SOURCE EXCERPT:
((

Plaintiff may show a prima facie case of wage discrimination under Title VII by presenting evidence that: (1) she is a member of a protected class; and (2) she occupies a position similar to employees who are outside of her protected class who are compensated at a higher rate. Blount v. Alabama Co-op. Extension Serv., 869 F. Supp. 1543, 1550 (M.D.Ala. 1994). Plaintiff compares herself to Susan Harris, a white female administrative assistant in the Purchasing Department, who received a percentage wage increase higher than that of plaintiff. Plaintiff acknowledges that she began working in the Purchasing Department in a lower level position than that of Harris and that she was later promoted to a position above Harris, who had been with the County longer than plaintiff. (Pla. Dep. at 44). Plaintiff's job was different from that of Harris, and plaintiff's salary was higher even after Ms. Harris' last raise. (Doc. 43, Ex. 19). Thus, plaintiff cannot establish a prima facie case by comparing herself to Harris. Even if their positions were similar, the court is aware of no authority that allows a higher paid employee to establish a prima facie case of discrimination by comparison to a lower paid employee on the ground that the lower paid employee received a higher percentage increase in her salary. If in fact the positions are comparable, then it defies logic to suggest that the higher paid employee with a shorter tenure has suffered discrimination in her pay.

))

DATASET SECTION:
((

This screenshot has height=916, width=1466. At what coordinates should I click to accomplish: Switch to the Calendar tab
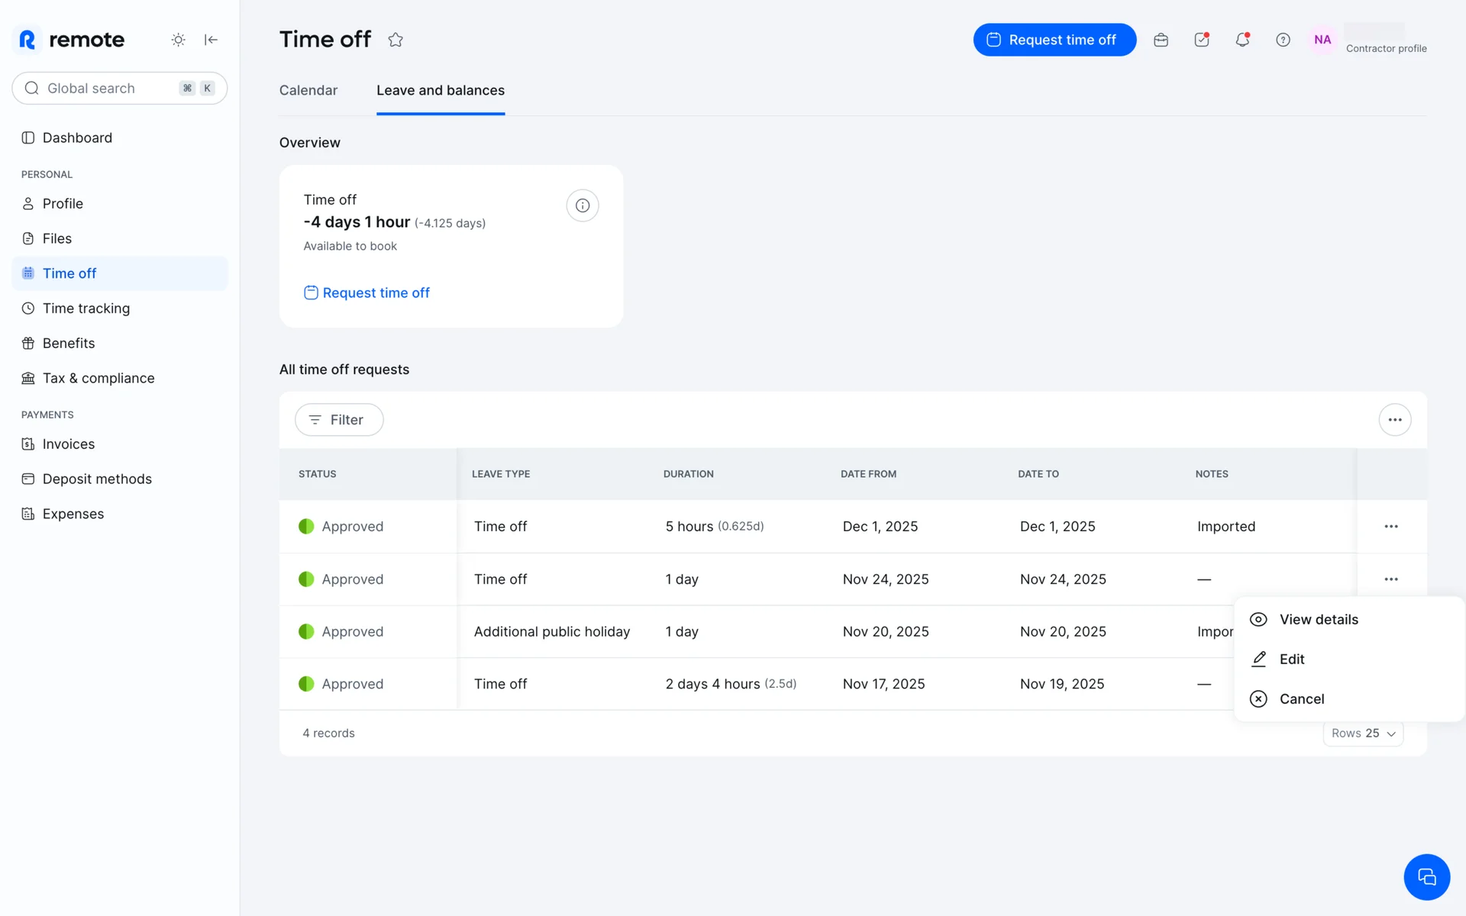pyautogui.click(x=308, y=90)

))

REQUEST 1: In the wage discrimination passage, why can the plaintiff not establish a prima facie case by comparing herself to Harris? Answer in one to three sentences.
REQUEST 2:
Answer these questions from the wage discrimination passage, one line each:
(a) What two things must a plaintiff present evidence of to show a prima facie case of wage discrimination under Title VII?
(b) What position did Susan Harris hold, and in which department?
(c) Which of the two employees had been with the County longer?
REQUEST 3: Continue the wage discrimination passage from where it stops.

REPLY 1: The plaintiff's job was different from Harris's job. The plaintiff's salary also remained higher than Harris's even after Harris's last raise. So Harris is not a valid comparator for a wage discrimination claim.

REPLY 2:
(a) That she is a member of a protected class, and that she occupies a position similar to employees outside her protected class who are compensated at a higher rate.
(b) Administrative assistant in the Purchasing Department.
(c) Harris.

REPLY 3:
D. Sexual Harassment/Hostile Work Environment

Title VII prohibits sexual harassment that is "sufficiently severe or pervasive `to alter the conditions of [the victim's] employment and create an abusive working environment.'" Meritor Savings Bank v. Vinson, 477 U.S. 57, 67, 106 S. Ct. 2399, 91 L. Ed. 2d 49 (1986); Henson v. City of Dundee, 682 F.2d 897, 904 (11th Cir. 1982). To establish a claim, plaintiff must show: (1) that she belongs to a protected group; (2) that she has been subjected to unwelcome harassment; (3) that the harassment was based on her protected characteristic; (4) that the harassment was sufficiently severe or pervasive to alter the terms and conditions of her employment and to create a discriminatorily abusive working environment; and (5) a basis for holding the employer liable. Mendoza v. Borden, Inc., 195 F.3d 1238, 1245 (11th Cir. 1999) (en banc), cert. denied, 529 U.S. 1068, 120 S.Ct. 1674, 146 L.Ed.2d 483 (2000).

Title VII is not a federal civility code, but rather is directed at discrimination that occurs because of a person's sex. The crucial issue is whether members of one sex are exposed to disadvantageous terms or conditions of employment to which members of the opposite sex are not exposed. Oncale v. Sundowner Offshore Services, Inc., 523 U.S. 75, 78-80, 118 S.Ct. 998, 140 L.Ed.2d 201 (1998); see also Mendoza, 195 F.3d at 1253 (Edmondson, J., concurring) ("at least when the sexual content of a [harasser's] conduct is not obvious, a plaintiff asserting a claim of sexual discrimination in employment must present some evidence that plaintiff's coworkers, those not of plaintiff's sex, were treated differently and better.").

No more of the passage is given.